At that point even very ’normal’ neural signals from the body can get amplified by the brain and you might experience them as severe pain. (In my case, I can lie in my bed, very comfy and warm, and still my muscles can feel as if I was running a marathon.)

In my experience it can be very hard to not ‚believe‘ these sensations. I used to get into a lot of obsessive thinking about the pain, and about my body, because it feels like there is something seriously wrong.

But there isn’t anything wrong in the body - it’s just a dysregulated nervous-system, that got over-sensitized by a lot of stressful thinking about the pain. There might have been a physical cause for the pain in the beginning (like an injury), but at this point nothing you do on a physical level will be of much help.

What actually helped me is to stop and just realize this.

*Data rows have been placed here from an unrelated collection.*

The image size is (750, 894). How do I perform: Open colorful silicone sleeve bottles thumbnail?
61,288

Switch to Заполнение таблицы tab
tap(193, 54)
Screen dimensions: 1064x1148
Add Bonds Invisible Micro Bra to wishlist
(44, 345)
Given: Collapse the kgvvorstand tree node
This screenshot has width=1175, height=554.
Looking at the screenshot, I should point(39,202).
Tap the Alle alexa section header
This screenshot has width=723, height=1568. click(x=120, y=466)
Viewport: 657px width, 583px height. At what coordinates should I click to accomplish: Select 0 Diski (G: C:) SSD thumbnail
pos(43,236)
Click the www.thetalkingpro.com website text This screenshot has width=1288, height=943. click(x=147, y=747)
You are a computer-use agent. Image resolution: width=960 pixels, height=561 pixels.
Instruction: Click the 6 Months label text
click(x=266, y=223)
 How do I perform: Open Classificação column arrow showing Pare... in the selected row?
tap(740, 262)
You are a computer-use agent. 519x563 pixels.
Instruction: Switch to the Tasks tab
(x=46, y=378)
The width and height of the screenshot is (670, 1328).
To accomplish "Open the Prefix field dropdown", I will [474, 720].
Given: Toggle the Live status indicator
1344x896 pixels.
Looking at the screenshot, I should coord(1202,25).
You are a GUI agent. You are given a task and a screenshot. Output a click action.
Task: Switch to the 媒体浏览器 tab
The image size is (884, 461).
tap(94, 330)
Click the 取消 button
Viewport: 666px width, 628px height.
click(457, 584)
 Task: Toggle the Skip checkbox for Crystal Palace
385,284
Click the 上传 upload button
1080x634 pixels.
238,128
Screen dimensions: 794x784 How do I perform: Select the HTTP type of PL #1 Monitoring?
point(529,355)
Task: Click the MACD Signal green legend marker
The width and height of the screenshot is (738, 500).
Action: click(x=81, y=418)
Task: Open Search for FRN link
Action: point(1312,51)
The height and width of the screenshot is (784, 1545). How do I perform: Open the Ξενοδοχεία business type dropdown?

To really, deeply realize:
No matter how severe and intense this feels - there is NOTHING wrong.
There is NO danger.

Even while writing this I feel myself relax 😊

The picture I added to this post is to help make this more clear - to show that in chronic pain, there is a bigger part of the brain involved in processing it.

And what was important to learn for me also:
The pain might take some time to calm down.
Even if you stop obsessing right now in this moment, if you realize all the thoughts about the pain are not true, and you just let them pass - it might take a while for the pain to calm down.
It doesn’t matter.
The really good news is:
Neural pathways that aren’t used get automatically
clipped away. You don’t have to do anything about them - they diminish on their own.

I would love to know what you think about this ❤️

(I learned a lot of this from Dr. Sarnos teaching and a few other resources around the TMS healing approach.
Important note: This is not medical advice. I’m talking about TMS - Tension Mindbody Syndrome - here, not about structural diseases.)